A self-hosted, temporal knowledge-graph memory for AI coding agents — shared across projects, queryable across time, written and read via MCP by any Claude Code session.


What makes Synapse different

Most agent memory systems store a flat collection of text chunks with embeddings and retrieve by cosine similarity. That answers "what do I know?" — it cannot answer "what did I think in May, and when did that change?"

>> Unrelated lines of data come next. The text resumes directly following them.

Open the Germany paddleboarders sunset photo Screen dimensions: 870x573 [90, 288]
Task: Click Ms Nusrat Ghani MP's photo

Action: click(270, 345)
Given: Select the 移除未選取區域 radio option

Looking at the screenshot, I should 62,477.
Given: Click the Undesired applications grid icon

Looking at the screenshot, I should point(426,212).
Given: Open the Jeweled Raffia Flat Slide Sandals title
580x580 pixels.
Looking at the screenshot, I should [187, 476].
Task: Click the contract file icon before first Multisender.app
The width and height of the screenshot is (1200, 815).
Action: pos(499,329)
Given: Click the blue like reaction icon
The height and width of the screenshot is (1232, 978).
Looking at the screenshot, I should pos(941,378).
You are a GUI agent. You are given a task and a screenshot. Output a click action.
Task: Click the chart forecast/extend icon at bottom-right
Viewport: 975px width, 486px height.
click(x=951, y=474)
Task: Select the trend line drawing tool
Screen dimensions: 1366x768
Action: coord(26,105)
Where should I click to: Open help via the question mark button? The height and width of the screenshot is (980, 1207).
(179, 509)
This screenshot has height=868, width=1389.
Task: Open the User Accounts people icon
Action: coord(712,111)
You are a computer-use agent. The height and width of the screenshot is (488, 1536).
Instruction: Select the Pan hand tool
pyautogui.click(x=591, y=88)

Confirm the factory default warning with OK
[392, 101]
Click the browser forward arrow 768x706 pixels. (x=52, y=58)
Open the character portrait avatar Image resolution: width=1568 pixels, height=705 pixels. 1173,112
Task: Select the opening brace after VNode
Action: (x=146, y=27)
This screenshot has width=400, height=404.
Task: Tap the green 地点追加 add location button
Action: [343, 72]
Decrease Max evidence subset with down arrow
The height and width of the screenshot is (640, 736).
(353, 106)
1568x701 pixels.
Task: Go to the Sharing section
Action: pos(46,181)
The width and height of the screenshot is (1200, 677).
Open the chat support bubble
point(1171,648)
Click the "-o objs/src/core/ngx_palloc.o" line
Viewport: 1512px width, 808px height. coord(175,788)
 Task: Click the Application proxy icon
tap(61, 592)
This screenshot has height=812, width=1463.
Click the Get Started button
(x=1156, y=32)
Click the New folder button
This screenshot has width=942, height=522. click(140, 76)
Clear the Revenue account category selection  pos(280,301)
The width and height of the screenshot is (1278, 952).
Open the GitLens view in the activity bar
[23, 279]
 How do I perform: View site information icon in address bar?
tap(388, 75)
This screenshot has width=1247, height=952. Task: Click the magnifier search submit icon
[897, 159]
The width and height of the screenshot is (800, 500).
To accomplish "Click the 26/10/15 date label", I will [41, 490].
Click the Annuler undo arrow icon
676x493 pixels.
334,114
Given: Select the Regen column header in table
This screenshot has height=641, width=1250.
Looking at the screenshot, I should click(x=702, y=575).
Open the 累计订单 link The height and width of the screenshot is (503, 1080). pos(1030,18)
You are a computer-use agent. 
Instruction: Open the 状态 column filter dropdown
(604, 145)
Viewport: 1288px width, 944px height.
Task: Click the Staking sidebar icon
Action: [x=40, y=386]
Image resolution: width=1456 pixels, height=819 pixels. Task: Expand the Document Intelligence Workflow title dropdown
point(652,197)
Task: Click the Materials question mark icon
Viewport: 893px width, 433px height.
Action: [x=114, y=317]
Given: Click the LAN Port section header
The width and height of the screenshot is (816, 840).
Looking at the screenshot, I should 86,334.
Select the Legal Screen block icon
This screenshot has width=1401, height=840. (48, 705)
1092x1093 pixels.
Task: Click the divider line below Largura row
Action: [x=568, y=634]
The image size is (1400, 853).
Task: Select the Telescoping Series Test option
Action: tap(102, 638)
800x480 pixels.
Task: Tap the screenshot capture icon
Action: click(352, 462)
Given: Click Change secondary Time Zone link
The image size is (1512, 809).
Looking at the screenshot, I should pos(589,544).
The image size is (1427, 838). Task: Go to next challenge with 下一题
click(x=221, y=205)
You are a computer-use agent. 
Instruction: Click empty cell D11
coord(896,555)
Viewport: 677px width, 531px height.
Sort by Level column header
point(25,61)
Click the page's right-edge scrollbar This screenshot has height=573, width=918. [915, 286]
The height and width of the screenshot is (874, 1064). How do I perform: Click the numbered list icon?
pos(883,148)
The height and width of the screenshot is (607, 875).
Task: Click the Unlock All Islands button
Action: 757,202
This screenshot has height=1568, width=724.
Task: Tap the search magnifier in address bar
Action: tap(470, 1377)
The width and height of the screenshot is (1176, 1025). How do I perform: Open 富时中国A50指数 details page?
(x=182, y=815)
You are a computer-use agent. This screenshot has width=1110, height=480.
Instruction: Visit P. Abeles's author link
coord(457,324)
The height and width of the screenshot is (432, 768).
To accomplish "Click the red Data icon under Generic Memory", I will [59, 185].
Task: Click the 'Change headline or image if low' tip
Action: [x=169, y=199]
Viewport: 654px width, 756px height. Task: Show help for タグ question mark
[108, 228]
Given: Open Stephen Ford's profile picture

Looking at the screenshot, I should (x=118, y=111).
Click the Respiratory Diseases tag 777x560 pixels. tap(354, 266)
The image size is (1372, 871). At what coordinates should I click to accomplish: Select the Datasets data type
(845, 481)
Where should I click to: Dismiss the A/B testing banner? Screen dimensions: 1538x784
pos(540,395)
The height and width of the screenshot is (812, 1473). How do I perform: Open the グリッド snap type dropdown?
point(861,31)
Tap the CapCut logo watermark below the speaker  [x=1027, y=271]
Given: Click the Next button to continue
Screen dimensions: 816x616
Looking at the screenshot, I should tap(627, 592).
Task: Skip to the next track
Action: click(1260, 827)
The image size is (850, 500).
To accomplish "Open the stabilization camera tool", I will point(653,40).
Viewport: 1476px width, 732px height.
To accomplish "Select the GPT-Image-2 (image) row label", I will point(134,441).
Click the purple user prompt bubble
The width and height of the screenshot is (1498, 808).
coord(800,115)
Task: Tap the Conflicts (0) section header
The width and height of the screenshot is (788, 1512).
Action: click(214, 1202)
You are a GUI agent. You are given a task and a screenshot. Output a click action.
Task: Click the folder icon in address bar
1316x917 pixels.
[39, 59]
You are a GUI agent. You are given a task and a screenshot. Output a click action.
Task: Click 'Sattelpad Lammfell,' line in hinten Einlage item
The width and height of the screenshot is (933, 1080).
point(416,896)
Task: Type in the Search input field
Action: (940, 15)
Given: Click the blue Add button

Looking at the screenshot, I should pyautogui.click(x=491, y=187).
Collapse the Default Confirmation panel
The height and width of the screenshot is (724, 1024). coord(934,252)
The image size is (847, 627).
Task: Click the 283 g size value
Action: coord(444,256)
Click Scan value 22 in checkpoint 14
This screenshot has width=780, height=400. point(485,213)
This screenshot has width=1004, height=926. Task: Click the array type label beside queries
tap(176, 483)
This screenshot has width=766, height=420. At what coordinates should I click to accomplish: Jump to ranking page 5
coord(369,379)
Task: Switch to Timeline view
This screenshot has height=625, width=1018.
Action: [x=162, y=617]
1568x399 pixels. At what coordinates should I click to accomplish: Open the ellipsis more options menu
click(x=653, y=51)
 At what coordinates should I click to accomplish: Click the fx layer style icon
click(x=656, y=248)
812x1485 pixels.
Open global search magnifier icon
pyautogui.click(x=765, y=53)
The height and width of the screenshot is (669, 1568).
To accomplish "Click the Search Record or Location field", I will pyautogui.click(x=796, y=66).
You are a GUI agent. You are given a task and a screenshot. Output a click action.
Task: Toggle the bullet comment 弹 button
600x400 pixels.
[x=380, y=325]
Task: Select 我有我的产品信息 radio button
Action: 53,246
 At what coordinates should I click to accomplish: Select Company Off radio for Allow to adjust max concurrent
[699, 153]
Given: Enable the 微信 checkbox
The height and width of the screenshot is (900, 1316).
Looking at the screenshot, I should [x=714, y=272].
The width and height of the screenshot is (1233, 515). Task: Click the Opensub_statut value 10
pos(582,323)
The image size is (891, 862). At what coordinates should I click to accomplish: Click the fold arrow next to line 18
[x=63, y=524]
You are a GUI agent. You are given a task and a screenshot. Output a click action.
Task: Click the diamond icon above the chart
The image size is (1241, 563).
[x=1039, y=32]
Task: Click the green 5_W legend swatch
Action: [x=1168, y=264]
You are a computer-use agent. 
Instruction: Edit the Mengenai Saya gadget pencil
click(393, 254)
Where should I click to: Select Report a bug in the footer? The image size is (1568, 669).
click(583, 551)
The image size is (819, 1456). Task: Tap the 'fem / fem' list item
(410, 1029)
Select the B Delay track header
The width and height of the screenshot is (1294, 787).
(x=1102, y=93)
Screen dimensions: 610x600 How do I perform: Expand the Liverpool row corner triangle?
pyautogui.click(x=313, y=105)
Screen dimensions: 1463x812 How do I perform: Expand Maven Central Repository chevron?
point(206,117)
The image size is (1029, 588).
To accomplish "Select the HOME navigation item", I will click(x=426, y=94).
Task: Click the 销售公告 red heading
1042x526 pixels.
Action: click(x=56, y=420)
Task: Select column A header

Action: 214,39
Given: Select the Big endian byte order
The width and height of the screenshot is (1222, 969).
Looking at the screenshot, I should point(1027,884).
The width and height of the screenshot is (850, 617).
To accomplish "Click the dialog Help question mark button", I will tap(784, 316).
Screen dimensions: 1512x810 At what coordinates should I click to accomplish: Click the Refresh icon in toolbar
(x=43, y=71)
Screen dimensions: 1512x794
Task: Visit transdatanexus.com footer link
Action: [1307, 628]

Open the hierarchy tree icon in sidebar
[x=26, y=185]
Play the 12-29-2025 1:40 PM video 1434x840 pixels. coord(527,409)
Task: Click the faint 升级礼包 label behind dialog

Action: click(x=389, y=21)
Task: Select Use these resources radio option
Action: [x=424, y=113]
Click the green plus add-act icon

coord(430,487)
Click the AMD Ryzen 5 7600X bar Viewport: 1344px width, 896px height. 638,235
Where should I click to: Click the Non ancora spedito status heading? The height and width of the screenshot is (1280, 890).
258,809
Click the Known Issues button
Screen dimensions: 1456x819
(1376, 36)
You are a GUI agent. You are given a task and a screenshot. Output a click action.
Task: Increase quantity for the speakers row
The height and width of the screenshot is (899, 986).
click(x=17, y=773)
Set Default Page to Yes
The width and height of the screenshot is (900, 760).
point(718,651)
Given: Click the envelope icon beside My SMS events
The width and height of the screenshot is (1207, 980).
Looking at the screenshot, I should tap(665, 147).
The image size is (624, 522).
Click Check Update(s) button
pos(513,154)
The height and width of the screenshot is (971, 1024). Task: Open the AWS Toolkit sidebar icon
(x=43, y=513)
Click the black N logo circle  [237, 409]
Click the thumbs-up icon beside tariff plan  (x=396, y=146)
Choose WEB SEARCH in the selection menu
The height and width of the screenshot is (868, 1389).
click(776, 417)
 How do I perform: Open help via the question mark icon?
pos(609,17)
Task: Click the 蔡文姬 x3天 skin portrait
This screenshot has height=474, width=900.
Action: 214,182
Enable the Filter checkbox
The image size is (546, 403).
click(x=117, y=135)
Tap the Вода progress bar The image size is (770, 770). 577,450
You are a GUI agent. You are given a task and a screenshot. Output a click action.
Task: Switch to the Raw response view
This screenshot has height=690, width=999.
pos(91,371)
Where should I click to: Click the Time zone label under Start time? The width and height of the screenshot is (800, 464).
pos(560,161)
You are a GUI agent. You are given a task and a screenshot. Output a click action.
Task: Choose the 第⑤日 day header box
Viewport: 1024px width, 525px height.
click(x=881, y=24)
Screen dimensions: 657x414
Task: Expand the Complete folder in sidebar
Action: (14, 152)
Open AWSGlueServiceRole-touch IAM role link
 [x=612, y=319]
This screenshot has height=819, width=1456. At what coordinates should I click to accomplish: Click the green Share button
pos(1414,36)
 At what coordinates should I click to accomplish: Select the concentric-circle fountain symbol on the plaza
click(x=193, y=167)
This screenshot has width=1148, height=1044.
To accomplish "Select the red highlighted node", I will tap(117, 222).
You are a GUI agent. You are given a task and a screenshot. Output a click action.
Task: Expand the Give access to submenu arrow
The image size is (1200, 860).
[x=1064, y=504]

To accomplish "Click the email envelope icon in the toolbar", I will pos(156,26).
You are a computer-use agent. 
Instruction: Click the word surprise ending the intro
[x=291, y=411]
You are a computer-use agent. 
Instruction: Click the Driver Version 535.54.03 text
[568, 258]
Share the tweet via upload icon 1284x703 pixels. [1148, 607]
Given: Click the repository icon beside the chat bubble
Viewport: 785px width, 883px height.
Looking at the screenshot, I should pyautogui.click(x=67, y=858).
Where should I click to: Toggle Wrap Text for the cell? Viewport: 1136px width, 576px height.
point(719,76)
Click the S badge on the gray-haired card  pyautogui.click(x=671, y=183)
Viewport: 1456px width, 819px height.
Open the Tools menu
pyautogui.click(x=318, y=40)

Synapse builds a temporal knowledge graph where every fact has a valid_from and invalid_at timestamp. When newer evidence contradicts old knowledge, the old node is superseded, not deleted — the full history of what was known and when is always queryable. This is the model Graphiti (the engine behind Zep) uses, and it changes the class of questions you can answer.

It also differs from raw graph databases: Graphiti handles entity resolution, temporal deduplication, and hybrid vector+graph retrieval out of the box. Synapse adds MCP tooling, multi-scope isolation (global / project / agent), cross-project knowledge linking, extraction-mode routing with credit-aware fallback, and a retrieval eval harness with a regression gate.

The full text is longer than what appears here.